Monthly publication featuring controversial muckraking journalism

Scanlan's Monthly was a New York, New York and St. Jean, Quebec monthly publication that ran from March 1970 to January 1971. The publisher was Scanlan's Literary House. Edited by Warren Hinckle and Sidney Zion, it featured politically controversial muckraking and was ultimately subject to an investigation by the FBI during the Nixon administration.

It was boycotted by printers in early 1971 as "un-American". According to the publishers, more than 50 printers refused to handle the January 1971 special issue Guerilla War in the USA because it appeared to be promoting domestic terrorism. The issue was finally printed in Quebec and in a German translation in Stuttgart (Guerilla-Krieg in USA, Deutsche Verlagsanstalt 1971). The magazine produced a total of eight issues; Guerilla War in the USA, was the last.

Scanlan's is best-remembered for featuring several articles by Hunter S. Thompson, and especially for what is considered the first instance of gonzo journalism, Thompson's "The Kentucky Derby Is Decadent and Depraved". Thompson's articles from this period are collected with others in The Great Shark Hunt.

In the magazine, its name was described as being that of a "universally despised Irish pig farmer".
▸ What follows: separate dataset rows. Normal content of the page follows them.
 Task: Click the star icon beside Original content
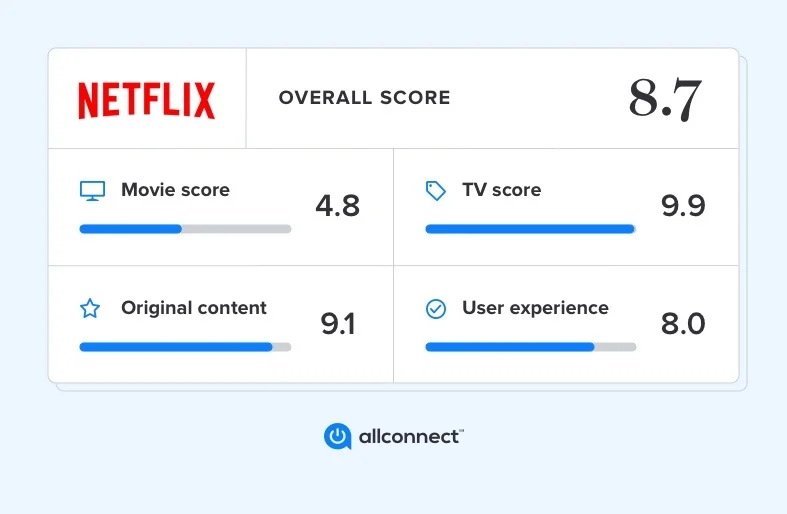click(x=90, y=309)
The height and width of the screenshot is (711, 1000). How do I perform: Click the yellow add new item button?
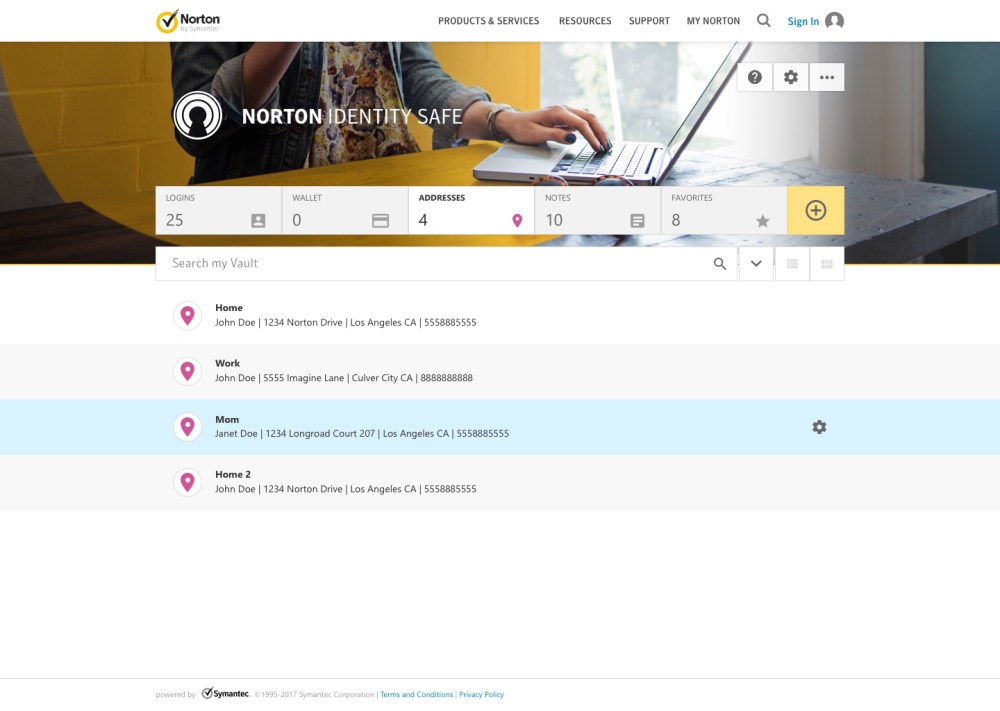(816, 210)
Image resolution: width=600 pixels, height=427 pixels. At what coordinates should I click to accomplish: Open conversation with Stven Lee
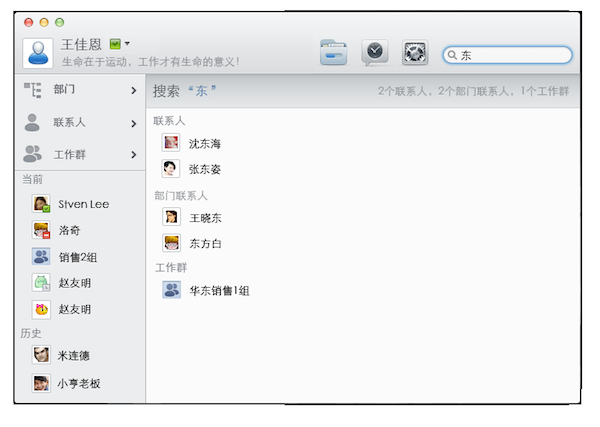click(x=83, y=204)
The September 1970 issue included an editorial entitled, "Nixon And The Bums", with an accompanying picture of President Richard M. Nixon having lunch with a group of construction union leaders who attended the so-called White House Hard Hat Luncheon. The editorial identified each of the individuals and enumerated each one's alleged criminal record. To advertise the issue, Scanlan's ran two full-page ads in the New York Times, which were noticed by the White House. This was the primary reason for the enmity that ensued in Washington.

Scanlan's is also remembered for its catchy subscription-ad slogan, "You Trust Your Mother But You Cut the Cards", adapted from "Thrust ivrybody—but cut th' ca-ards." expressed in dialect by Finley Peter Dunne's character "Mr. Dooley" in Mr. Dooley's Philosophy (1900), p. 260.